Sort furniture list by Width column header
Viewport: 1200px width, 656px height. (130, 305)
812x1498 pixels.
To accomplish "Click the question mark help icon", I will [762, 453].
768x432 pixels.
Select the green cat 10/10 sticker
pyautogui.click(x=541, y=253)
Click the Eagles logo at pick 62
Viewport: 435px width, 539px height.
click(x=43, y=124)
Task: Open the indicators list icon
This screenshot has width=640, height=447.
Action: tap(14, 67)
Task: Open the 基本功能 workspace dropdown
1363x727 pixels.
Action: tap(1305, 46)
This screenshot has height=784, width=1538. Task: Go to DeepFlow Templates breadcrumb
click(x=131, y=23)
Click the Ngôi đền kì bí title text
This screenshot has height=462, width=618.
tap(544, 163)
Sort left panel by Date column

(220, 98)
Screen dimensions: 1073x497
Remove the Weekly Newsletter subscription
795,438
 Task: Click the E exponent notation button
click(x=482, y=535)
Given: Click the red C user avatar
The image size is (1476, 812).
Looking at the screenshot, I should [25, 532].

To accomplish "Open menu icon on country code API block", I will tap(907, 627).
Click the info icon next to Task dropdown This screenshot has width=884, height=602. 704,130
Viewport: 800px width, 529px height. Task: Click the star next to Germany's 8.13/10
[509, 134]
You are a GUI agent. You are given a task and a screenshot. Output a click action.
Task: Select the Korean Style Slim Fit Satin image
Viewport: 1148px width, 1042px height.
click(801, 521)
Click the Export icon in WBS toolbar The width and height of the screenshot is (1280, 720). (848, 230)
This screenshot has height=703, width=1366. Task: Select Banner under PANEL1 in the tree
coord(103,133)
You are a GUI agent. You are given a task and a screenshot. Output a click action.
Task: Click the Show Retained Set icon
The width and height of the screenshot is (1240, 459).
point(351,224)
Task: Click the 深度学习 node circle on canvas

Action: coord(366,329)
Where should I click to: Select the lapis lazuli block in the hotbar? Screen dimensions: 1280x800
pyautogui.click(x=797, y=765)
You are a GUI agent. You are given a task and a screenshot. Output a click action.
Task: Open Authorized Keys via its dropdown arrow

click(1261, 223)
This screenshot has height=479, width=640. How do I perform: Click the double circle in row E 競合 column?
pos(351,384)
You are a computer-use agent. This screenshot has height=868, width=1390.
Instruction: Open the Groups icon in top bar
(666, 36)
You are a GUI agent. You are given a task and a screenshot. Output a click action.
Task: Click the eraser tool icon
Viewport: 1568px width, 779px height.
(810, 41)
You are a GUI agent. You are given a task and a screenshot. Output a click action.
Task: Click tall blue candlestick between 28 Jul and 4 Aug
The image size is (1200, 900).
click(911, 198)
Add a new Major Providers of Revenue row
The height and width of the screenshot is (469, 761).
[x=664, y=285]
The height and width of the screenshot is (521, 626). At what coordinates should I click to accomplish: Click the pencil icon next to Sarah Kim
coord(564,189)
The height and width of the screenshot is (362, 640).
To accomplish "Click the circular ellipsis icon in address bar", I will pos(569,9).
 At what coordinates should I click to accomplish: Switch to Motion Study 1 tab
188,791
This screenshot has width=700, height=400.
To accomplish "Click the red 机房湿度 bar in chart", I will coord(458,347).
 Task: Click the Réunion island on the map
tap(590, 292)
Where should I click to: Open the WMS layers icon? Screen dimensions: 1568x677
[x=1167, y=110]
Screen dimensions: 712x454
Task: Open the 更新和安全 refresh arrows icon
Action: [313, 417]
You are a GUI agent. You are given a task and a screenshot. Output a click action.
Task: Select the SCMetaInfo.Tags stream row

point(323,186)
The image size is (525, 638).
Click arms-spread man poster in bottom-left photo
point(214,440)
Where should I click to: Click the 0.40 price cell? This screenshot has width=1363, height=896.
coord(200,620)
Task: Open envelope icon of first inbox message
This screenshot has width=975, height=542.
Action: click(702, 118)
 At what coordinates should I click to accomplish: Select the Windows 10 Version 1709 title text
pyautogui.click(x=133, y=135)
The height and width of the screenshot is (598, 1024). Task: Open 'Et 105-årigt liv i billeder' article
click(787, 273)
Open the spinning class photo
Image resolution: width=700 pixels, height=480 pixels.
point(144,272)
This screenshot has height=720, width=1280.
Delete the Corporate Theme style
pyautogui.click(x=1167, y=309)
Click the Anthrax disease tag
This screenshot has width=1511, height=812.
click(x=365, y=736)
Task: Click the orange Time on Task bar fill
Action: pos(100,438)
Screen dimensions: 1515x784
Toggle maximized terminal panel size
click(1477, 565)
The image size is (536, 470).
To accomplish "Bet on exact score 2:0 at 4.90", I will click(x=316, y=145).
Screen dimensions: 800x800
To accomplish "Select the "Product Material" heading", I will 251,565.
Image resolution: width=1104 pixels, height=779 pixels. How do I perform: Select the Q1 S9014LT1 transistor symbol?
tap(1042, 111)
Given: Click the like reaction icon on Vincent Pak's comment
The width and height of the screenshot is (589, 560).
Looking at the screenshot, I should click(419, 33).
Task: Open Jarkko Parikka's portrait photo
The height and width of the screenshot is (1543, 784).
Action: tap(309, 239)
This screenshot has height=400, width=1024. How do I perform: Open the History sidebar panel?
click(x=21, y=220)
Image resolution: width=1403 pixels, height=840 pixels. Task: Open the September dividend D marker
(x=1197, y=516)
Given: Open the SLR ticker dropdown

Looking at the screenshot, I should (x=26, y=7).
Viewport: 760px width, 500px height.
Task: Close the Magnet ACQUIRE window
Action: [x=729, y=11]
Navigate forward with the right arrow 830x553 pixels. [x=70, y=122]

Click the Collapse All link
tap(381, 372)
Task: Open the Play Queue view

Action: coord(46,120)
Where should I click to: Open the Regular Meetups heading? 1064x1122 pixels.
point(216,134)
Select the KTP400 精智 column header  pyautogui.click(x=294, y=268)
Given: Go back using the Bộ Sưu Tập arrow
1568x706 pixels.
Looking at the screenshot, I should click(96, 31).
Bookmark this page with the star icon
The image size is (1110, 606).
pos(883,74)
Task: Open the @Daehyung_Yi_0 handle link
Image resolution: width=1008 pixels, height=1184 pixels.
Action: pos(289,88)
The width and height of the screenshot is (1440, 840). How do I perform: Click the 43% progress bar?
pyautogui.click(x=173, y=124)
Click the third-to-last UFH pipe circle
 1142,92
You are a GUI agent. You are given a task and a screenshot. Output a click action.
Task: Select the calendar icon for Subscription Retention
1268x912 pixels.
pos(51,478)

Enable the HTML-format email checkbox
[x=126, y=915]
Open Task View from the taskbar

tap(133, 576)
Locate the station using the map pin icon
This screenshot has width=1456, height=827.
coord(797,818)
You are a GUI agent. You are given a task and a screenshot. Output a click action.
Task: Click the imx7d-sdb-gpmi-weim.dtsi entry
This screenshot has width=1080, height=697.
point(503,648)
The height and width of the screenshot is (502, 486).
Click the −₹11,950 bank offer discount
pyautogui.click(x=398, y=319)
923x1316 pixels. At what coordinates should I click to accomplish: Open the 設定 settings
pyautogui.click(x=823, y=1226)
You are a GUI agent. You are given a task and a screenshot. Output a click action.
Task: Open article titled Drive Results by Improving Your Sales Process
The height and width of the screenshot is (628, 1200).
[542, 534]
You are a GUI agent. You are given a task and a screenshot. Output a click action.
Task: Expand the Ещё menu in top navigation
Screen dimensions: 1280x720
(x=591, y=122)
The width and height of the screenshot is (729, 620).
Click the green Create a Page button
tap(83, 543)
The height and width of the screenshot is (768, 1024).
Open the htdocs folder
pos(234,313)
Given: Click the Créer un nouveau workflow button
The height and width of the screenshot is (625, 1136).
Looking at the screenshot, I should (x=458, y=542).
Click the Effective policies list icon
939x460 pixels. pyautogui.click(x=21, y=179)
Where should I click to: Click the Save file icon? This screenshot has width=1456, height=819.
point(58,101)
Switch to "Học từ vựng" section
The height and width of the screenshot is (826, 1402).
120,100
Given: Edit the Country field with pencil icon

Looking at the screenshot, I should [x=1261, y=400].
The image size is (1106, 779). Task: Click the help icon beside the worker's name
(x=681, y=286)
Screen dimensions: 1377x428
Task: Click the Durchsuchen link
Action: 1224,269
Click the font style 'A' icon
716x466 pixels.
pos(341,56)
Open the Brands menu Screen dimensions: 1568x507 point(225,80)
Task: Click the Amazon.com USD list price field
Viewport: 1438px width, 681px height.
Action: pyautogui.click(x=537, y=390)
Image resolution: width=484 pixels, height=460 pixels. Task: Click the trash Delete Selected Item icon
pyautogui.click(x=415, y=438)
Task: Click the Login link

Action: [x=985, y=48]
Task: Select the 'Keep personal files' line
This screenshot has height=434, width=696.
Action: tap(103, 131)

= = =

§ TASK GOAL
Copy out only the lines of the records above from the one with "Given: Edit the" through the one with "Open the Brands", exactly as they stand, both included.

§ EXERCISE RESULT
Given: Edit the Country field with pencil icon

Looking at the screenshot, I should [x=1261, y=400].
The image size is (1106, 779). Task: Click the help icon beside the worker's name
(x=681, y=286)
Screen dimensions: 1377x428
Task: Click the Durchsuchen link
Action: 1224,269
Click the font style 'A' icon
716x466 pixels.
pos(341,56)
Open the Brands menu Screen dimensions: 1568x507 point(225,80)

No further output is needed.